What Does Balance of Probabilities Mean?
We all know about the phrase in the context of criminal or civil trial, but it has a significant importance in the context of workplace investigations, too. More often than not, while investigating sexual harassment or violence and abuse at workplace, employers face a typical challenge of deciding who to believe and who to doubt. There might be different witnesses of a particular event, all giving a different version of the incident. Can one negate them completely or should one address each of the testimonials judiciously? Is the employee under the scanner wrongly judged? Balance of probabilities is the answer to all the above-mentioned questions.
Safeopedia Explains Balance of Probabilities
An investigator is required to gather all the information and proof pertaining to an event. To do this, they need to determine whether there is sufficient amount of evidence to prove the allegations. The amount of evidence required for this known as the "standard of proof," which differs in civil and criminal matters.

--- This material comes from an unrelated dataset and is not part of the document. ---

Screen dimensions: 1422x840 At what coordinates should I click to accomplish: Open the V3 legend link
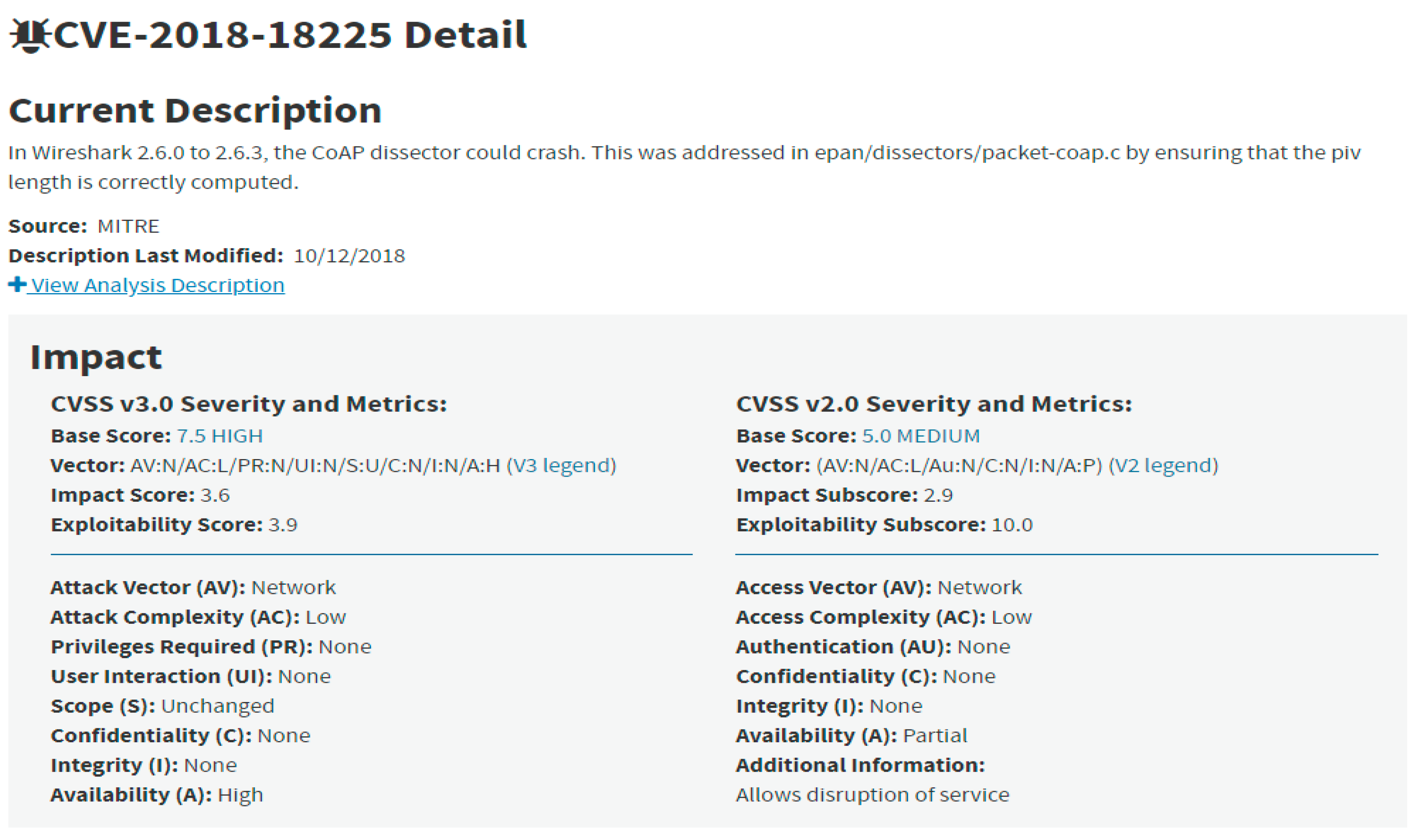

For civil laws, the standard of proof is the balance of probabilities.
Although a lower standard of proof, the balance of probabilities ensures that an employer does not take the wrong decision of penalizing a person when there is no concrete proof against him/her. In Ontario, for instance, the Occupational Health and Safety Act imposes a statutory obligation on employers to ensure that a workplace harassment is investigated in a timely, objective, and confidential manner.
What is the difference between a criminal trial and a workplace investigation? Contrary to the judge in a criminal trial, the workplace investigation is done according to civil standards of proof. It considers the fact the incident in question may not have occurred in the first place, without nullifying the fact that it might have occurred altogether. This is where the balance of probabilities come into place. In such cases, the person concerned is acquitted of a criminal charge but may still face employment-related penalties. One such case was that of Re Canada Post Corp. and Association of Postal Officials of Canada, 56 L.A.C. (4th) 353. An employee of Canada Post was charged with extortion and theft of money, but was still acquitted of the offence. However, on the lower standard of balance of probabilities, he was still found to have committed the crime.